Eine schöne Bescherung der besonderen Art hat Duane Bradley in Frank Henenlotters Trash-Klassiker zu bieten: Statt "Knüppel aus dem Sack" heißt es bei ihm nämlich "Bruder aus dem Korb". Das Thema "mörderische Zwillinge", aus dem Cronenberg "Dead Ringers" machte und das De Palma zu "Sisters" verarbeitete, wurde in Henenlotters Händen ein billlig heruntergekurbelter Drive-in-Streifen. Der junge Duane schleppt seinen Bruder Belial im Korb aus dem Titel (der als Slang-Ausdruck aber natürlich auch für "hoffnungsloser Fall" steht) mit sich herum. Gemeinsam rächen sie sich an den Übeltätern, die seinerzeit für ihre chirurgische Trennung und die vermeintliche Entsorgung des schwer verunstalteten Häufchens Elend verantworlich waren ... Was Henenlotters Machwerk neben seiner liebenswerten Inszenierung von anderen Billigprodukten abhebt, sind die Ernsthaftigkeit, mit der er an die Bindung der beiden herangeht, und der Zwiespalt zwischen Bruderliebe und Lösungsängsten.

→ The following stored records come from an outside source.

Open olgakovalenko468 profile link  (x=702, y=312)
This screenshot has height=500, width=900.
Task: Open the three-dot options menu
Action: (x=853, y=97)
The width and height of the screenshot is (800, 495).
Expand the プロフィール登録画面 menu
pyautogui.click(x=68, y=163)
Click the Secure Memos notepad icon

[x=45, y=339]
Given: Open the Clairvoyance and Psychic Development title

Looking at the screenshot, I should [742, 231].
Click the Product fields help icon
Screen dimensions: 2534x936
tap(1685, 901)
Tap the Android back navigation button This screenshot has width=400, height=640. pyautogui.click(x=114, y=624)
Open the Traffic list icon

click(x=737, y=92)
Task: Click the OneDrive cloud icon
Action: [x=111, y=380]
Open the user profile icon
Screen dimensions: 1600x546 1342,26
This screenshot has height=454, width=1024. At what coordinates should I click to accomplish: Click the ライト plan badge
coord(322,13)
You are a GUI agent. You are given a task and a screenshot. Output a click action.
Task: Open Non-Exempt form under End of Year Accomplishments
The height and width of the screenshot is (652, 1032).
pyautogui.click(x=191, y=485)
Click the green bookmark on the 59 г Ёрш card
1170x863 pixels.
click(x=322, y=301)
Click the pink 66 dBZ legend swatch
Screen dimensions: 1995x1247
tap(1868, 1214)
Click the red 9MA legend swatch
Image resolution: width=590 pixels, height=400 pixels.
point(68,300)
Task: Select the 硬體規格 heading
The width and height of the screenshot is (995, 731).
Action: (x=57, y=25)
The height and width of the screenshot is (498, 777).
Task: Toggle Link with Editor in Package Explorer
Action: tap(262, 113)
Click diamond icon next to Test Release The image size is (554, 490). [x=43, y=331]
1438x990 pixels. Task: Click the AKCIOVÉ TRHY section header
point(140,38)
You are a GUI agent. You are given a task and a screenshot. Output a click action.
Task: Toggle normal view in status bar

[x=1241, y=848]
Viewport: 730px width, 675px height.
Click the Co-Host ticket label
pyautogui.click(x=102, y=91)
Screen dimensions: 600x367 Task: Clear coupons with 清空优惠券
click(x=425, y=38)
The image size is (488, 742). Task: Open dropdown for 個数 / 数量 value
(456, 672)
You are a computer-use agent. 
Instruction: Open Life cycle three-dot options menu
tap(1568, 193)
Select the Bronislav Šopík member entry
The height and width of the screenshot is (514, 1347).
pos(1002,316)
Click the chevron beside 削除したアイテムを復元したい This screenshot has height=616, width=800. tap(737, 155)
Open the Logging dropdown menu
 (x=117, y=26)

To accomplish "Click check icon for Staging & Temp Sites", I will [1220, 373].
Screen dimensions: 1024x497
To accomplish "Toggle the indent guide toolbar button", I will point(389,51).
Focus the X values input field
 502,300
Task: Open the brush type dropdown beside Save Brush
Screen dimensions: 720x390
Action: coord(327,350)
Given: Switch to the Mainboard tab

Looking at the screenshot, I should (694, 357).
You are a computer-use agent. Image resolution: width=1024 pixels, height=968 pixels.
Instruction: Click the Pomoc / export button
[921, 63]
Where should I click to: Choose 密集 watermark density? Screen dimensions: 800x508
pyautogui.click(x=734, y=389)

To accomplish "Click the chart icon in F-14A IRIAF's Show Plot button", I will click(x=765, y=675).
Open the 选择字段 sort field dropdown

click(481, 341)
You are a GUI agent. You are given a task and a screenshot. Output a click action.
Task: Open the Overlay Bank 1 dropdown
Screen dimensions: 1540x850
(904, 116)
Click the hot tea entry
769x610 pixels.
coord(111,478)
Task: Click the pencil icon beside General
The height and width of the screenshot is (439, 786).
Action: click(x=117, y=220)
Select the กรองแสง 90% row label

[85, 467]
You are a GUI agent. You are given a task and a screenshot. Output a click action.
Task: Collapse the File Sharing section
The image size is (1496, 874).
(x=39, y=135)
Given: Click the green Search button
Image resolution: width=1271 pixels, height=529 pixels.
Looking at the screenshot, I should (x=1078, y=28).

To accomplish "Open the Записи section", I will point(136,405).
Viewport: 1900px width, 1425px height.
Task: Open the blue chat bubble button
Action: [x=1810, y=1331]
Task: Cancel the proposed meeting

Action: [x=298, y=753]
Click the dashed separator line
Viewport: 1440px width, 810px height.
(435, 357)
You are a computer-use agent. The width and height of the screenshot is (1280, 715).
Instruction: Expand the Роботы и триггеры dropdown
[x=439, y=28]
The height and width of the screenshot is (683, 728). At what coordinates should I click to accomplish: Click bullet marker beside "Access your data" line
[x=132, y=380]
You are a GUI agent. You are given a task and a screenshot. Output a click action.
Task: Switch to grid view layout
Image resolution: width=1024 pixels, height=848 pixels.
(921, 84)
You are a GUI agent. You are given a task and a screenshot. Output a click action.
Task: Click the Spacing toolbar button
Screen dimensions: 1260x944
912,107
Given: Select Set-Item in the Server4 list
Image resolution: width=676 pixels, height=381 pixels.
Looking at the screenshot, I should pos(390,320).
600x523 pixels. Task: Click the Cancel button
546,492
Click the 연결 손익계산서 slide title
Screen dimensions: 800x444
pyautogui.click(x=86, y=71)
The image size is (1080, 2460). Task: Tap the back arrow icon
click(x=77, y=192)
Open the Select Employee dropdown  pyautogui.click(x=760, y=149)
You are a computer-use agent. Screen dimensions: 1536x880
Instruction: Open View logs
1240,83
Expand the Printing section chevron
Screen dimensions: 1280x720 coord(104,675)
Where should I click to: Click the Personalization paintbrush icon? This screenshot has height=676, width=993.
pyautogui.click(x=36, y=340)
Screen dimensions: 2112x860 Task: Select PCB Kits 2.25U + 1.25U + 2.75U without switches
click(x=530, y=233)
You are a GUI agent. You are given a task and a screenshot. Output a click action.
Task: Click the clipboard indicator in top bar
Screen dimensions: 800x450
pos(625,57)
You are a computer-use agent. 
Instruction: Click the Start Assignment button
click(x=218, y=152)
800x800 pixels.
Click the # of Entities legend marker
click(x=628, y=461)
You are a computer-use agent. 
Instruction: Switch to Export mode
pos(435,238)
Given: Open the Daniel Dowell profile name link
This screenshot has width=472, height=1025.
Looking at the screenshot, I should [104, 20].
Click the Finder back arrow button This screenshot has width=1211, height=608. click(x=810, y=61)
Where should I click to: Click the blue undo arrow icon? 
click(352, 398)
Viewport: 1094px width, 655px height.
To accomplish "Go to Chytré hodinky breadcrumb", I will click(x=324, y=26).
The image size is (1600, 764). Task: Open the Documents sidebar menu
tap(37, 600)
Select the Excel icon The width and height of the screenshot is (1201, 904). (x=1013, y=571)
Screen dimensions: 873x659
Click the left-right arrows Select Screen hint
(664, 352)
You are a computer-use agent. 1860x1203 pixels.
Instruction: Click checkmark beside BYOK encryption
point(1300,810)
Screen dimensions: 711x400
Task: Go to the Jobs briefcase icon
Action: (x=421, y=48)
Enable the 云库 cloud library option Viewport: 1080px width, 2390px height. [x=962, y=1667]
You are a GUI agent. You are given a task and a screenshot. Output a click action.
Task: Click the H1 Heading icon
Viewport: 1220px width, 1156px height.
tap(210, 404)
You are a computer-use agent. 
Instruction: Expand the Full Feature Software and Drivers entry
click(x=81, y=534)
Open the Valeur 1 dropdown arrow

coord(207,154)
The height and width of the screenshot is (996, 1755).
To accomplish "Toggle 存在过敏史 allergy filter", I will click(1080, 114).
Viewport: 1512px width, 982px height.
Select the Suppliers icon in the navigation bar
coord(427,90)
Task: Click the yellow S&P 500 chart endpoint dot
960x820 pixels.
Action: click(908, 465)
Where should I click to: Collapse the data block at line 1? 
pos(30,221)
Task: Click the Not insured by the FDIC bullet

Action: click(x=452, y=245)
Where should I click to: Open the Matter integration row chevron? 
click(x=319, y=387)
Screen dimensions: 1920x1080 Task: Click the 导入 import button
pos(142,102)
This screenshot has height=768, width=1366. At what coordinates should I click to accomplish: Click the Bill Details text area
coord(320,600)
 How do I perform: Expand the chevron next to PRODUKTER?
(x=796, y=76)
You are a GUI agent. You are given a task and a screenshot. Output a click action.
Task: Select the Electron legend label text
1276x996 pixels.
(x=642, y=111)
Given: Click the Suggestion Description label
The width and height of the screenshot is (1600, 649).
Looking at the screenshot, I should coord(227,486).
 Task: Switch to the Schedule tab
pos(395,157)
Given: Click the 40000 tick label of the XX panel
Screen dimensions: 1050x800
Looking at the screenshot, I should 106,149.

Die DVD bietet ein unterhaltsames Radio-Interview mit einer der Darstellerinnen sowie einen hörenswerten Regiekommentar, der Einblick in die damalige Independent-Szene und Henenlotters Produktionsmethoden gewährt. Teil zwei und drei von "Basket Case" sollen übrigens ebenfalls in Bälde veröffentlicht werden.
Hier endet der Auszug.